Farmers and business owners will have an opportunity to dump unwanted or unusable chemicals and pesticides in September if they sign up soon.
The CleanSweepNY program, sponsored by the State Department of Environmental Conservation, is taking reservations so that such chemicals don’t permeate waste streams, landfills or ground- and surface-water resources.
Those who register by Friday, September 19, will be assigned a date and time to drop off their chemicals. Those with unknown materials and compressed gas cylinders have until Friday, September 5, to register. The program is free for those who hand over pesticides, but a small fee is charged for other types of chemical waste.
Not only can farmers and business owners like landscape contractors and other pesticide applicators apply, but people involved with cemeteries, golf courses and marinas, as well as retailers, can dispose of their chemical waste, too.
According to Aphrodite Montalvo, a spokeswoman for the DEC, the point is to provide a safe disposal of potentially dangerous chemicals that could otherwise enter Long Island’s sole source aquifer through accident.
The dropoff points in Suffolk County will be at the Riverhead and Melville State Department of Transportation highway yards.
“Prior to the initiation of the CleanSweepNY program, DEC compliance staff would come across old and unusable pesticides, including banned chemicals such as DDT and elemental mercury that oftentimes had been forgotten, inherited or purposely stored due to high disposal costs,” she said this week.
The program was initiated in 2002 and there have since been 16 events held across the state. To date, the program has collected and disposed of more than 1.25 million pounds of chemicals, including more than 817 pounds of elemental mercury and more than 4,200 plastic pesticide containers.
The event is held in different areas of the state and the last time CleanSweepNY was held on Long Island was 2008. Ms. Montalvo said 132,213 pounds of pesticides and other chemicals were collected from Suffolk and Nassau counties. She added that nothing out of the ordinary was collected and it was in line with other chemicals collected in other regions, including outlawed pesticides like DDT, chlordane and mercury.

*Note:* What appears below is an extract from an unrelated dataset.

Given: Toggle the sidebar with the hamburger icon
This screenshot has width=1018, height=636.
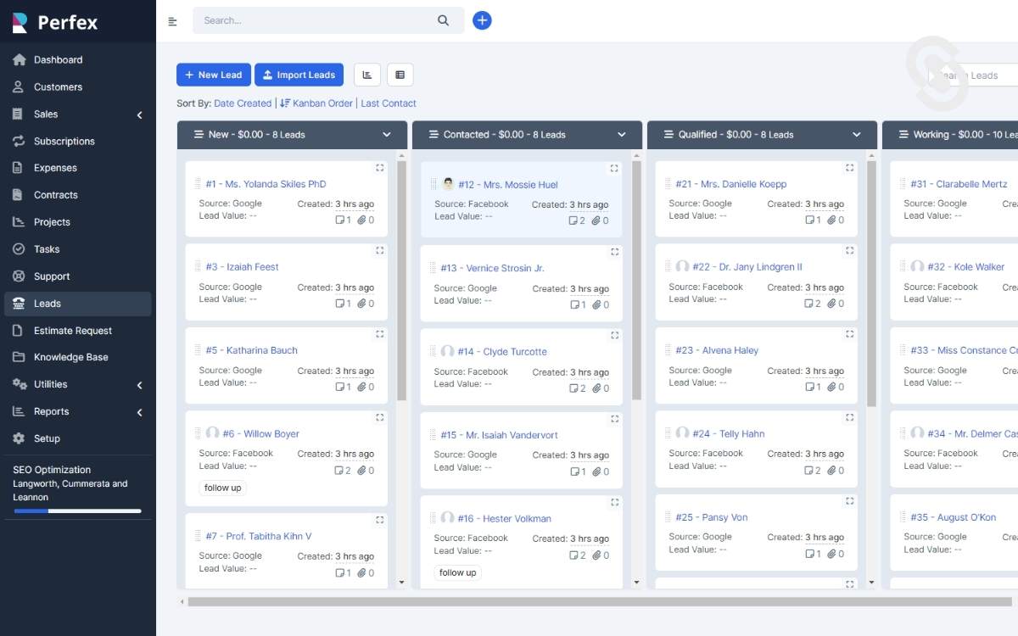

Once the chemicals are collected from designated spots, they’re loaded onto trucks, which have DEC and Department of Transportation certifications, and hauled to disposal facilities out of state. Ms. Montalvo said that in previous events, the waste was taken to facilities in Arkansas and Ohio.

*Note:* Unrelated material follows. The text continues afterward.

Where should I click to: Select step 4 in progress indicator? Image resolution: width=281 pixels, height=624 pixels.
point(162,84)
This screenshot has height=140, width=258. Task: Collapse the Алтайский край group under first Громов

John White of the Green Thumb organic farm in Water Mill, who comes from a long line of potato farmers in Sagaponack, said he has taken advantage of the CleanSweepNY in the past to get rid of old chemicals he hadn’t used in years.
“I got rid of 99 percent of everything—I did have DDT, lead and arsenic,” he said. “You just get really busy, and stuff slides between the cracks.”
He said the idea of a disposal program is “huge” because it helps save the environment and Long Island’s aquifer.
“It’s no different than getting rid of prescription medications through the East End Medication Disposal Program,” he said. “It’s a hugely good idea, more so on Long Island than it is for most other places in the state, because there is one sole source aquifer.”
The program, which was established with $2.2 million from several enforcement settlements in the DEC’s Pest Management Program, gets support from the Cornell Cooperative Extension, the Agricultural Container Recycling Council, Soil and Water Conservation Districts and the New York Farm Bureau.
State Assemblyman Fred W. Thiele Jr. said the DEC is doing right by using enforcement settlement money to take care of the environment instead of putting it back into the general fund.
“Water quality is the number one environmental issue along Long Island,” he said in a phone interview. “Most of the discussion here is about changing policies and the things we do in the future. I hope that when we do come up with a comprehensive groundwater management study and surface-water management strategy within the next year that we continue with a disposal and septic waste program. It is critical.”